I've looked everywhere, I cannot find anyplace that the tires could be rubbing. It's on both front tires, right is worse than left. All I can think is it's an alignment problem, maybe toe out? It's almost a perfect 45°...Anyway, here are some pics showing the wear and on of the clearance between my tire and coilover. This is on a MK5 if that matters.


----------



## Manni (Nov 14, 2010)

Hi,
your tire is worn. 
You should also check and adjust track and fall times.

Greetings Manni


----------



## TurboTrucka (Nov 18, 2002)

Manni said:


> Hi,
> your tire is worn.
> You should also check and adjust track and fall times.
> 
> Greetings Manni


I know the tire is worn...And I have no idea what the rest of your reply means?


----------



## speedtek40 (Jul 8, 2005)

that's an alignment issue, bad camber from the looks of it, could be more....best get it looked at


----------



## TurboTrucka (Nov 18, 2002)

The wear is pretty even over the whole tire. It would take some nasty camber for it to wear down like that.


----------



## 315061 (Feb 22, 2007)

I don't think that's a camber issue... 

I'm not sure what it is, other than totally bizarre. It almost looks like a refinished tire that has the tread separating from the tire wall like you see sometimes with tractor-trailers. 

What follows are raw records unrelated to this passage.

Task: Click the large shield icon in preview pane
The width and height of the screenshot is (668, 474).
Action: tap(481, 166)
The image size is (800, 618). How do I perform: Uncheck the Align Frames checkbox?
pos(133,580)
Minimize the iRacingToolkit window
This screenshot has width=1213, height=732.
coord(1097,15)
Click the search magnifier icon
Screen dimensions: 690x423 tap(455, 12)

I say replace that bad-boy asap.


----------



## speedtek40 (Jul 8, 2005)

I had a similar wear on the inner edges of my fronts on the vanagon this summer. The band was wider for sure, but the iner edges wore right down to the cords with the rest of the tire loking pretty much fine. I didn't even notice how bad it was until I jacked the van up to run wiring for an oil temp sensor. It was bad camber caused by an adjuster nut that had backed ff when they did the alignment.


----------



## JettaGT8V80 (Jun 12, 2003)

that almost looks like under inflation since its only wearing on the outsides 

but get an alignment and new tires those are not safe to be driving on


----------



## TurboTrucka (Nov 18, 2002)

JettaGT8V80 said:


> that almost looks like under inflation since its only wearing on the outsides
> 
> but get an alignment and new tires those are not safe to be driving on


40 psi all the time and it's only like that on the inside of the front wheels. It has to be alignment, there's no other reasonable explanation.


----------



## speedtek40 (Jul 8, 2005)

TurboTrucka said:


> The wear is pretty even over the whole tire. It would take some nasty camber for it to wear down like that.

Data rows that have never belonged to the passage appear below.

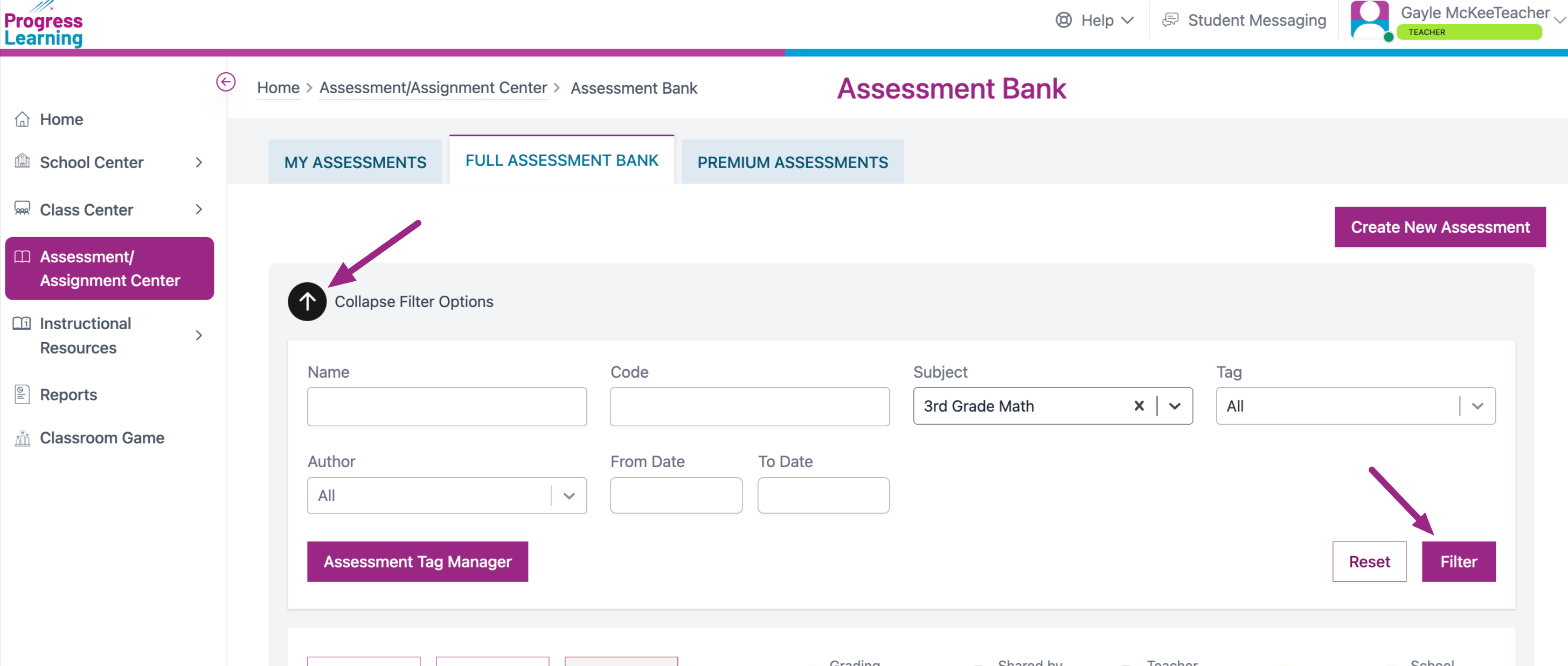Open the Subject dropdown
Image resolution: width=1568 pixels, height=666 pixels.
(x=1175, y=406)
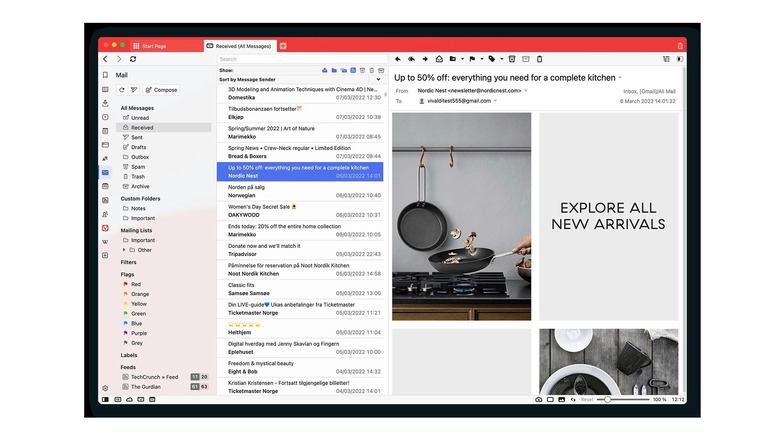Screen dimensions: 780x438
Task: Toggle showing trash messages in the Show bar
Action: click(x=370, y=71)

For the record I did say that bad camber was probably only part of the issue, but I am 100% certain there is an alignment problem with that wear. Camber is part of the alignment adjustment. 
:thumbup::thumbup:


----------



## teutoned (Jul 29, 2008)

i love it when alignment issues are diagnosed w/ just a picture. its even better when someone prophizes which angle it is by looking at said picture.:screwy:

uneven tire wear points to a POSSIBLE alignment issue. 

to find out which angle is the source requires a machine that measures those angles and a professional. 

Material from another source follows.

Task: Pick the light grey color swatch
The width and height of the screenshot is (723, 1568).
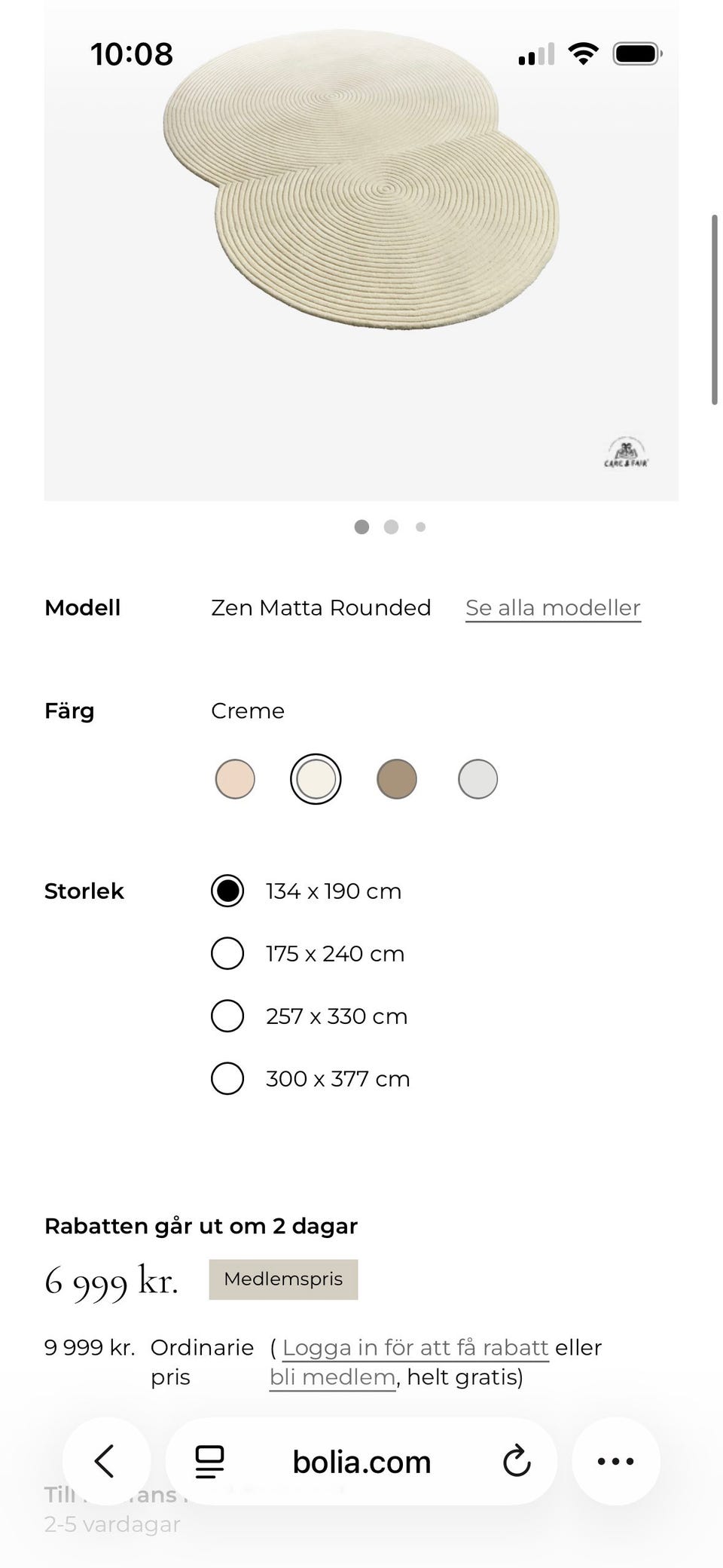Action: [x=478, y=779]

most of todays vehicles are set up w/ negative/positive camber and toe angles and will inherently wear tires unevenly when with in spec.:banghead:


----------



## speedtek40 (Jul 8, 2005)

teutoned said:


> i love it when alignment issues are diagnosed w/ just a picture. its even better when someone prophizes which angle it is by looking at said picture.:screwy:
> 
> uneven tire wear points to a POSSIBLE alignment issue.
> 
> ...


Wear yes, HUGE differences in wear patterns across the face of the tire IS almost always due to an alignment issue. (we're talking about an even wear pattern here, not cupping such as with bad shocks or over /under inflation which is usually fairly obvious). Whether or not the alignment is out due to misadjustment or badly worn suspension components is irrelevant.....the alignment is what is causing the problem. Once the vehicle is taken to a shop for diagnosis they will be able to narrow down the factors that are causing it. The tire wear in the picture is absolutely NOT normal, anyone who thinks it even might be knows pretty much nothing about vehicle mechanics.:screwy:


----------



## jtikompressor (Oct 29, 2004)

Looks like toe in wear to me. Have you had it aligned since the suspension has gone on? Lowering your car will cause the wheels to toe in.


----------



## TurboTrucka (Nov 18, 2002)

It's been lowered for three years. I don't remember the last time I checked the tires, but I know I would have noticed that. Either way, I'm putting the stock suspension back on, getting an alignment, and new tires. All will be well shortly. Thanks for the responses.


----------



## JohnStamos (Feb 3, 2010)

Stock wheels? Looks like you are rubbing on the wheel well at lock. Or rubbing on the spring perch at some point in travel.


----------



## TurboTrucka (Nov 18, 2002)

Yep, stock Huffs. There is no where that the wheel is rubbing. I've looked everywhere.


----------



## mihneagabriel (Aug 7, 2009)

i agree on rubbing on the strut. or something.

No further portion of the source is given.